Taking a 5 percent cut on successful raises, Kickstarted has funded nearly $3 billion for creators so far. "It's the people's lottery ticket for creative ideas," said co-founder and CEO Yancey Strickler at the Next Web conference in New York City's borough of Brooklyn this week.

But the company's rapid growth created many challenges. Over time, it became more difficult to weed out the not-so-serious creators from the legitimate ones. By 2012, a growing number of projects would fail to deliver results, thus leaving backers empty-handed. At the time, around 56 percent of projects failed, and only a quarter of successfully funded projects were delivered to backers on time, according to a Wharton study.

"Not all momentum is positive," Strickler cautioned. "We saw multiple million-dollar projects every week, [but] we had real concerns about what this was doing to the site."

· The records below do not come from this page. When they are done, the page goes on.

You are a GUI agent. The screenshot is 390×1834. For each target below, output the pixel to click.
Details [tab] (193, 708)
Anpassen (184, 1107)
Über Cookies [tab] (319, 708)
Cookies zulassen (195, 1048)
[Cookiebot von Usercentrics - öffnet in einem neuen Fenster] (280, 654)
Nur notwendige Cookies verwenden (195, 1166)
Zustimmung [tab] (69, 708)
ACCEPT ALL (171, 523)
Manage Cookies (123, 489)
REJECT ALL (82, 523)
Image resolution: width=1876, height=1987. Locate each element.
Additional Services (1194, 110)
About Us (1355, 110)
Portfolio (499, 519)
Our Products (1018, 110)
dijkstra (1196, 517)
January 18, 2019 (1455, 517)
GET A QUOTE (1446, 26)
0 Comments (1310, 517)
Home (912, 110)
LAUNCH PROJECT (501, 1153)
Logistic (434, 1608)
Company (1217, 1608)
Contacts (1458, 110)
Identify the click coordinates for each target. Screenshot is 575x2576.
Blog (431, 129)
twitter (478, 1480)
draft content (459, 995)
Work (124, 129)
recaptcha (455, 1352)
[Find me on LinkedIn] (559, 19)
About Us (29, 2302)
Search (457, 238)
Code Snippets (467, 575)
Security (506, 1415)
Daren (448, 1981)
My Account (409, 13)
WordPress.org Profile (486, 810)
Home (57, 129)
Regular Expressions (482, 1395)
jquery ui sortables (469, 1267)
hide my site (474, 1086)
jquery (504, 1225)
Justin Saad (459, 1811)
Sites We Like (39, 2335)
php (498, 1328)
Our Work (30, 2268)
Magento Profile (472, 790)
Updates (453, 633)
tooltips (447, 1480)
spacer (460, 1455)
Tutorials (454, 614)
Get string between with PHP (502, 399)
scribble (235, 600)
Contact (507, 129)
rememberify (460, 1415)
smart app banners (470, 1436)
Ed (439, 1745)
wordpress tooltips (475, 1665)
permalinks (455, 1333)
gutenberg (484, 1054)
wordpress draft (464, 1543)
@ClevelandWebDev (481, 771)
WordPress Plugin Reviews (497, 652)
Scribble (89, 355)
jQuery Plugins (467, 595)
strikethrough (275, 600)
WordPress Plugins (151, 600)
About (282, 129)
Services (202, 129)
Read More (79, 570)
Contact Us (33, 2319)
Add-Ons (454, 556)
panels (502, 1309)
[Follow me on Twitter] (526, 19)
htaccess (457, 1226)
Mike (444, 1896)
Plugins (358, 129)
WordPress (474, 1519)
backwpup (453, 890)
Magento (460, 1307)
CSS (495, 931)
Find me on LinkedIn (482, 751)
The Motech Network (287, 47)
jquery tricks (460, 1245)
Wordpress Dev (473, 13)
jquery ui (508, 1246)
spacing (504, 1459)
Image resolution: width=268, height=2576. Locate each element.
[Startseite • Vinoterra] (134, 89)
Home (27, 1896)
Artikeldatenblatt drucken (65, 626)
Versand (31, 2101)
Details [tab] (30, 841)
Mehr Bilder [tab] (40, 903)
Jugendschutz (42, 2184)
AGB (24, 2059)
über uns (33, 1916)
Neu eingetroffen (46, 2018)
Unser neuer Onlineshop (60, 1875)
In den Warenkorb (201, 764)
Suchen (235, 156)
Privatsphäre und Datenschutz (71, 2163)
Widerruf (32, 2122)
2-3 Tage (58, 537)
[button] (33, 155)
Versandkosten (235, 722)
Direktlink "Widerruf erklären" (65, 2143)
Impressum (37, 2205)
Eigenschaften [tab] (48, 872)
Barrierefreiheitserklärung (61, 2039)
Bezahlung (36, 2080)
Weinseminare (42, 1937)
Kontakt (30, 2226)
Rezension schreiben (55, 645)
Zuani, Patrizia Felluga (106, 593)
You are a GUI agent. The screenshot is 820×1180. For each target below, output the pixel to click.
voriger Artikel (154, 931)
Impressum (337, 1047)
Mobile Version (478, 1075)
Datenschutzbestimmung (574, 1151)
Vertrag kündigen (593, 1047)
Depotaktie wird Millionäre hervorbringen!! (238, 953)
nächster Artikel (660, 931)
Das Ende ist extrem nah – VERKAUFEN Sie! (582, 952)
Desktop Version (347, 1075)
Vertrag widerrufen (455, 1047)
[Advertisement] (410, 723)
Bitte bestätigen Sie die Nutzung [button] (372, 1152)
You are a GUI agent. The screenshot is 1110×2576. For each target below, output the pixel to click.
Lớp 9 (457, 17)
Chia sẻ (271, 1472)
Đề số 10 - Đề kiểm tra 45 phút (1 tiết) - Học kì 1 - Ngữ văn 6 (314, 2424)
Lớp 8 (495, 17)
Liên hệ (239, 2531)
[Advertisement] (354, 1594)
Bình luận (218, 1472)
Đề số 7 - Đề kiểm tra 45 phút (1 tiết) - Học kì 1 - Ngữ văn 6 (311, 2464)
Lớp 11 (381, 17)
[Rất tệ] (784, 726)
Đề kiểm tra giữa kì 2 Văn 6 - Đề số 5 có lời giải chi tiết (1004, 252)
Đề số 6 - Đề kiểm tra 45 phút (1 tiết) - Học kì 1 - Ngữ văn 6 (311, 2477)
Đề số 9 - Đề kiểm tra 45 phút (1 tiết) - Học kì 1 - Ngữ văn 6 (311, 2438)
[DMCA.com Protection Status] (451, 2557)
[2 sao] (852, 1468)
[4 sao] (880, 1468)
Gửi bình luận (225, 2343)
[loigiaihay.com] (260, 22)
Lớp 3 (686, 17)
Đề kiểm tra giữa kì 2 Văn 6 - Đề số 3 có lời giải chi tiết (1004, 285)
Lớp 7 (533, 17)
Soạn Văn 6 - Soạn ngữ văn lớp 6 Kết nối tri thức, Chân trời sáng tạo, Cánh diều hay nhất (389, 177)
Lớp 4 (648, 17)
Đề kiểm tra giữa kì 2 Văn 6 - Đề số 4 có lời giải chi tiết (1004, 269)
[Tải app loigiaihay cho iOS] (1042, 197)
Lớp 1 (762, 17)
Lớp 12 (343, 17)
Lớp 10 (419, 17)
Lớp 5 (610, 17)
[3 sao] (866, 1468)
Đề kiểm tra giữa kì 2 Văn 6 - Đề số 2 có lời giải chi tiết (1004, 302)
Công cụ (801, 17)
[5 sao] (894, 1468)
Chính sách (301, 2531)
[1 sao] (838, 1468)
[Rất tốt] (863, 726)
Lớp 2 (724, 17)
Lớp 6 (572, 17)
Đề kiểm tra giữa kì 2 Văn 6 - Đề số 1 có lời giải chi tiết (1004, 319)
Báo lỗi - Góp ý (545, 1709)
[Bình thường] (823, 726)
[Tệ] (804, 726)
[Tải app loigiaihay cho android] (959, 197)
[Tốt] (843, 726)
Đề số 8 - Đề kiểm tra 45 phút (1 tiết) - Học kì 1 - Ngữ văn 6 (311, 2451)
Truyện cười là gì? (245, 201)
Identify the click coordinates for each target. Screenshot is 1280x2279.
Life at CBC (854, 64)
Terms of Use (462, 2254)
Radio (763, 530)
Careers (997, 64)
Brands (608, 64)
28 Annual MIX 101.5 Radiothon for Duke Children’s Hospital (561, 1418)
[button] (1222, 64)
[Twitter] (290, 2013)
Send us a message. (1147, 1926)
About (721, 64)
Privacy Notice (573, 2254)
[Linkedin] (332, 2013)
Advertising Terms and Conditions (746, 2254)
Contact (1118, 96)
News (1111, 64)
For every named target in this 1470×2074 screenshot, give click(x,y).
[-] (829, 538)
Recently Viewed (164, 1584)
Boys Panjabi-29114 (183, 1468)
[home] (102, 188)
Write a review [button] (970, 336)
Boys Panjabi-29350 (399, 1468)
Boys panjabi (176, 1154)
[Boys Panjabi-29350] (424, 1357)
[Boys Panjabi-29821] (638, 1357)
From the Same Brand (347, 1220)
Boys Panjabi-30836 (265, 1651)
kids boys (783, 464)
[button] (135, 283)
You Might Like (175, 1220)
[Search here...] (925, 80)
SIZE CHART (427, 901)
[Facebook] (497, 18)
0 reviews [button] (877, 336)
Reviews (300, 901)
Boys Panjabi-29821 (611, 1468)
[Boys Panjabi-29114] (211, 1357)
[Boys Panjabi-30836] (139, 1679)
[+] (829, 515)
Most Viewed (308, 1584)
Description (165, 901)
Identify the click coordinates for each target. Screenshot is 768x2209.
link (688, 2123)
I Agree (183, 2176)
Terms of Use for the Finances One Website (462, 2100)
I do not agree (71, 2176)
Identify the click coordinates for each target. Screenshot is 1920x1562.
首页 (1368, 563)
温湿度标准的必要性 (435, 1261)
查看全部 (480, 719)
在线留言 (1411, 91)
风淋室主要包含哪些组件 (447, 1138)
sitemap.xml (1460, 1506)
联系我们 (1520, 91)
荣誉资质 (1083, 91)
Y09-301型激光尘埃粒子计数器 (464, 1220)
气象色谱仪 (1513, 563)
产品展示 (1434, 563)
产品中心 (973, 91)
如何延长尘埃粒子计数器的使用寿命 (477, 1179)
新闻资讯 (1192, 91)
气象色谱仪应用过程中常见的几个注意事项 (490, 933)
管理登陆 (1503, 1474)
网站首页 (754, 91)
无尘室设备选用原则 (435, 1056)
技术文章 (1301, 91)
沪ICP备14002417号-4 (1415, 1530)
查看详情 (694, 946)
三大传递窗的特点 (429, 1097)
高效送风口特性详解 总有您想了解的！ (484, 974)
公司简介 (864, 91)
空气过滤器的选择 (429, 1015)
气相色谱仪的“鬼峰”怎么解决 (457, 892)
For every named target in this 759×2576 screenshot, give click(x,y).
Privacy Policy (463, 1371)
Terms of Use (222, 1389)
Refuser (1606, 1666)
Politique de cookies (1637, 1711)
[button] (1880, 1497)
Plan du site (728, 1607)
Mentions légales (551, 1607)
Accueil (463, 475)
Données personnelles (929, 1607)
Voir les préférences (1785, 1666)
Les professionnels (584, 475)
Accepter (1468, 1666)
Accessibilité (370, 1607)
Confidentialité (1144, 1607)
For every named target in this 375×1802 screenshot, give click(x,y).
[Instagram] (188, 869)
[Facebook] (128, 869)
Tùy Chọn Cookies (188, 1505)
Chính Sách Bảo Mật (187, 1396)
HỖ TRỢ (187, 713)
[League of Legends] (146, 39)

In 2012, Strickler, along with co-founders Perry Chen and Charles Adler, decided to establish new rules: Creators would be required to list their major risks and business challenges, and make clear the "guts" of the creative process. The idea was to "ground the site not just in what was being made, but in how and who was making it," Strickler explained. Photo-realistic renderings of proposed projects were also banned. The goal was for Kickstarter to structure a platform on which only serious creators--those with a realistic vision--would be able to raise funds.

For the time being, the strategy appears to have worked. Only about one in 10 Kickstarter projects fail to deliver at present, and Strickler is bullish on the future of the company. Last year, Kickstarter reincorporated -- as a public benefits corporation -- which could help keep the board members and shareholders accountable to the public. Under this new plan, the company is required to aid the public in some way, and regularly report on its social impact and progress each year.

As part of ongoing effort to support artists, in 2016 the co-founders launched a stand-alone site called the Creative Independent, which has published essays by the likes of musicians Stevie Nicks, Bjork, and Philip Glass. Kickstarter has also launched in Mexico to encourage local entrepreneurs to build their businesses.

"We champion and celebrate the creation of art and culture," says Strickler, referring back to his company's handbook. He adds: "Fuck the monoculture."